§ **Required action**
After locating the line with "549x500 pixels." in the entries below, set down exactly that line and each one after it to the end, skipping pictures.

(Stored records)

- Opening Delimiter -

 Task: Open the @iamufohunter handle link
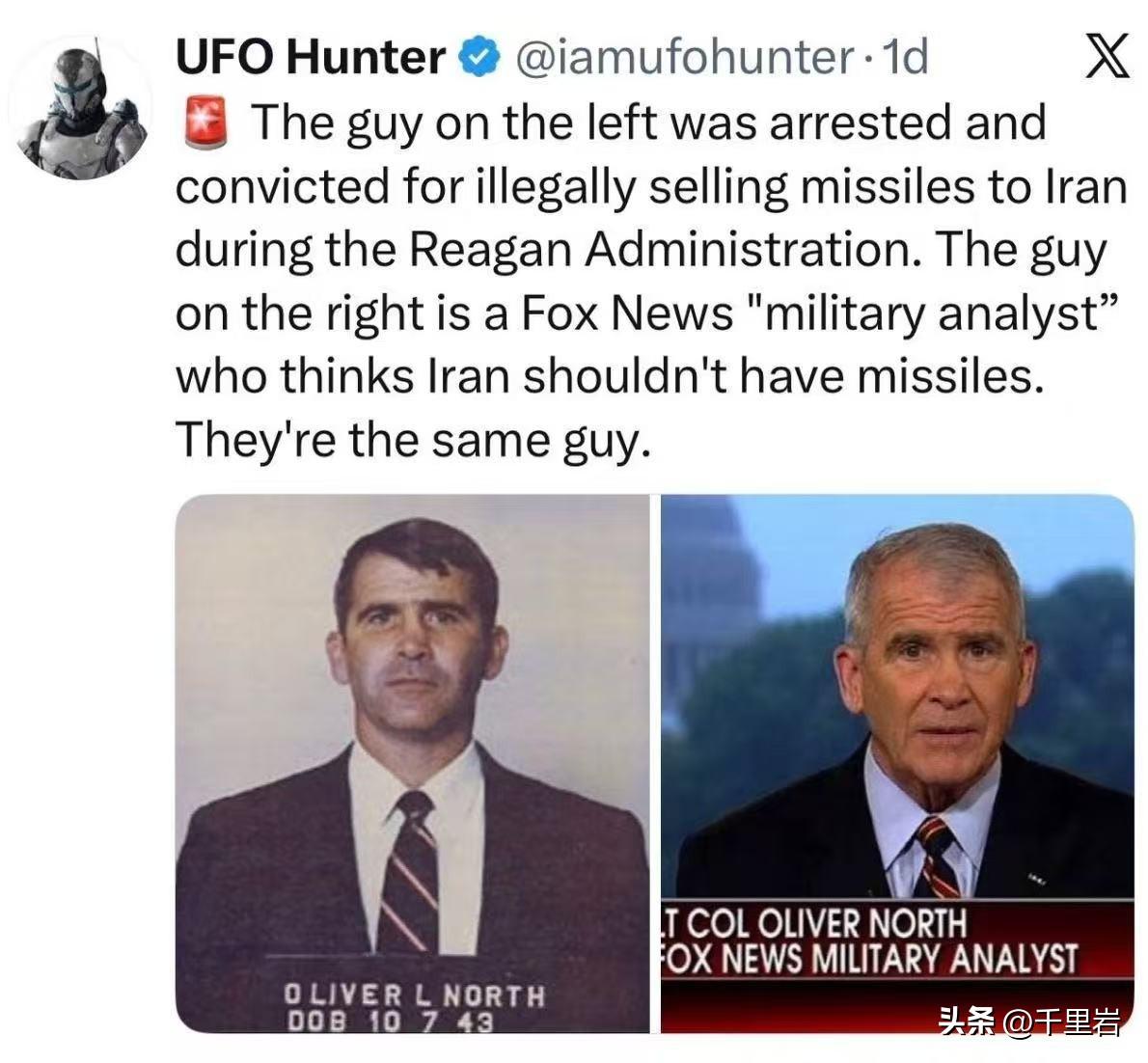pos(685,58)
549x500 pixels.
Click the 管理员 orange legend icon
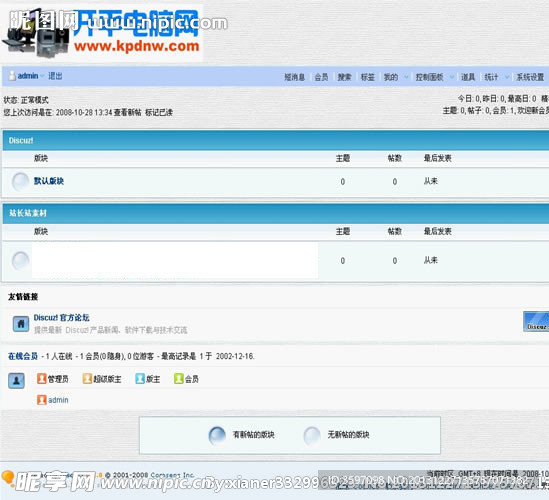tap(42, 379)
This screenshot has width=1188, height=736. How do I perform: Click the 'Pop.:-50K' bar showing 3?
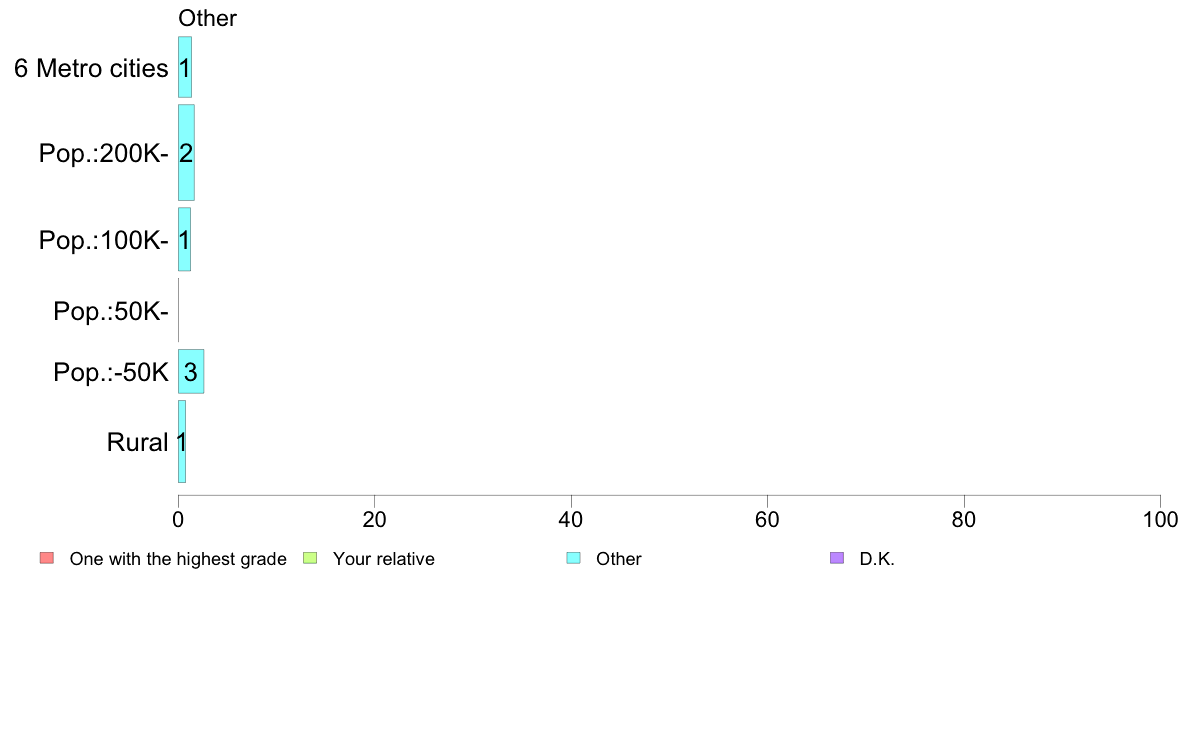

- Closing Delimiter -

§ **Output for this exercise**
549x500 pixels.
Click the 管理员 orange legend icon
tap(42, 379)
This screenshot has width=1188, height=736. How do I perform: Click the 'Pop.:-50K' bar showing 3?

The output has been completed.